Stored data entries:
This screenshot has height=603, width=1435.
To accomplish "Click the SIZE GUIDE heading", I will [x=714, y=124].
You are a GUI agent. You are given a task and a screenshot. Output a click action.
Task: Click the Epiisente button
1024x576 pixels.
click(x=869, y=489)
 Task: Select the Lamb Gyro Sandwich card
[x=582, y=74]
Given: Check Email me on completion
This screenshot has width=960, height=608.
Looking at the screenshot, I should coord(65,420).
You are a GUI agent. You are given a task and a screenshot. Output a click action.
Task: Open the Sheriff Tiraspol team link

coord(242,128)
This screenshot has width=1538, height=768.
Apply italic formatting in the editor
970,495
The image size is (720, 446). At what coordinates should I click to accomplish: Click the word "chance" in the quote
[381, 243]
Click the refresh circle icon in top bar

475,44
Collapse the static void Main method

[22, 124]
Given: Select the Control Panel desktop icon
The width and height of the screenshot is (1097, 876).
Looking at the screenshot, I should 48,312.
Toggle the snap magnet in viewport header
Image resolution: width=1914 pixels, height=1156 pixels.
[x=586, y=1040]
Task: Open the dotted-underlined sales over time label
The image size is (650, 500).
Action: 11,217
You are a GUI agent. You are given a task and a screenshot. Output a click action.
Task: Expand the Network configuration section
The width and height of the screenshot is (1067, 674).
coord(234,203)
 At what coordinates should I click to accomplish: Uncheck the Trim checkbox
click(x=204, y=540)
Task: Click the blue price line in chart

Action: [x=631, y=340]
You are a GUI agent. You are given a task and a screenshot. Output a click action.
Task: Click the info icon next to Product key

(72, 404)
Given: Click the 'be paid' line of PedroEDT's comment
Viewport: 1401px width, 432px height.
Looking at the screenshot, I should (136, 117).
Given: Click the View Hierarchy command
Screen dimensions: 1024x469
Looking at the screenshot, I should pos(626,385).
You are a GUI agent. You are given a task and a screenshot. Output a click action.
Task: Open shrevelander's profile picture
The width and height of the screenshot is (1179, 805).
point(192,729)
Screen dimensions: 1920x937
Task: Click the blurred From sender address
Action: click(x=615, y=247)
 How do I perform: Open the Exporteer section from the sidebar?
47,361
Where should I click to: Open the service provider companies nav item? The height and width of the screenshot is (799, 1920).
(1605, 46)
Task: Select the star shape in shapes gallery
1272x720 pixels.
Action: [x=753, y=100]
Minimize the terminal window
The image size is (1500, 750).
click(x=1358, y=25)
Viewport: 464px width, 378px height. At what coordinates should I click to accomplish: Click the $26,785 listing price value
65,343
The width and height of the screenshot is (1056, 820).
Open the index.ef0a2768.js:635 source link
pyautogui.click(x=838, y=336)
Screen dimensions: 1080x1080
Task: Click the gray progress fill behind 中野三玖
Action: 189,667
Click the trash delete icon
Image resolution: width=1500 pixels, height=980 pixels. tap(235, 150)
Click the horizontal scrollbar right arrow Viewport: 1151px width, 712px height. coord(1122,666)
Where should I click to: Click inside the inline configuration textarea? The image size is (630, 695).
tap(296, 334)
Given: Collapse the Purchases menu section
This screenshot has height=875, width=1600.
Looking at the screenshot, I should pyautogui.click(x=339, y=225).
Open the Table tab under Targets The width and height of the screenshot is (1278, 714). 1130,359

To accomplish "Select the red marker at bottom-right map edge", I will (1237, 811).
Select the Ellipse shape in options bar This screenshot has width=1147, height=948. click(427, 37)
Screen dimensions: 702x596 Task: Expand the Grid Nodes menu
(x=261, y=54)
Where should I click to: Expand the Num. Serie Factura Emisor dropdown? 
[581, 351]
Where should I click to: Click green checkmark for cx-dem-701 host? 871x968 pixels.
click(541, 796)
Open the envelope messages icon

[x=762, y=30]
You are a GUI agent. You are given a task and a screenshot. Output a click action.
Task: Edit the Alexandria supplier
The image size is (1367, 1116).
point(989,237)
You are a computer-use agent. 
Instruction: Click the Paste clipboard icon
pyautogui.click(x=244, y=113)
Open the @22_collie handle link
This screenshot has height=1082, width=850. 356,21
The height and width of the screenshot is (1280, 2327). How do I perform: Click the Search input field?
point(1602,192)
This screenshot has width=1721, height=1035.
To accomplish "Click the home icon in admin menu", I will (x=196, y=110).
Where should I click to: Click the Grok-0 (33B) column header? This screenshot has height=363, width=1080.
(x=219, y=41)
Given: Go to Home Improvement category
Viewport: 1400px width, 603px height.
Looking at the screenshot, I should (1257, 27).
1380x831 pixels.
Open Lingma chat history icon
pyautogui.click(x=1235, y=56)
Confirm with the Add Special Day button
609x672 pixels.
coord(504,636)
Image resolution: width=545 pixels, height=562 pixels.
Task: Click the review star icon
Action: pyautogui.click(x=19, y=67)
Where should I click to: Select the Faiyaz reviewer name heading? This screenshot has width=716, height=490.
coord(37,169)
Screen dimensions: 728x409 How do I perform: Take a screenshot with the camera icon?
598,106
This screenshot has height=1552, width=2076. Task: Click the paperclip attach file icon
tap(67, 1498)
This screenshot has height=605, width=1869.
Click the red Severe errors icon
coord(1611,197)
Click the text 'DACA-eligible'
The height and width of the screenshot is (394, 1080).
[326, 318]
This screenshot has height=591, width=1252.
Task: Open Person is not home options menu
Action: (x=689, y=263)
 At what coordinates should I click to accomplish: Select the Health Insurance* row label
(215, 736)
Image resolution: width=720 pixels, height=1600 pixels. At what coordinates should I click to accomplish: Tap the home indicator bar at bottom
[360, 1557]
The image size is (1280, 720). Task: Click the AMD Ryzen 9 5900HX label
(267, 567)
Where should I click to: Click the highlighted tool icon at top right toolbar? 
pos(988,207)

- _ABOUT THIS TASK_: Pick every line of the data that includes the string "shape".

- _REPLY_:
Task: Select the star shape in shapes gallery
Select the Ellipse shape in options bar This screenshot has width=1147, height=948. click(427, 37)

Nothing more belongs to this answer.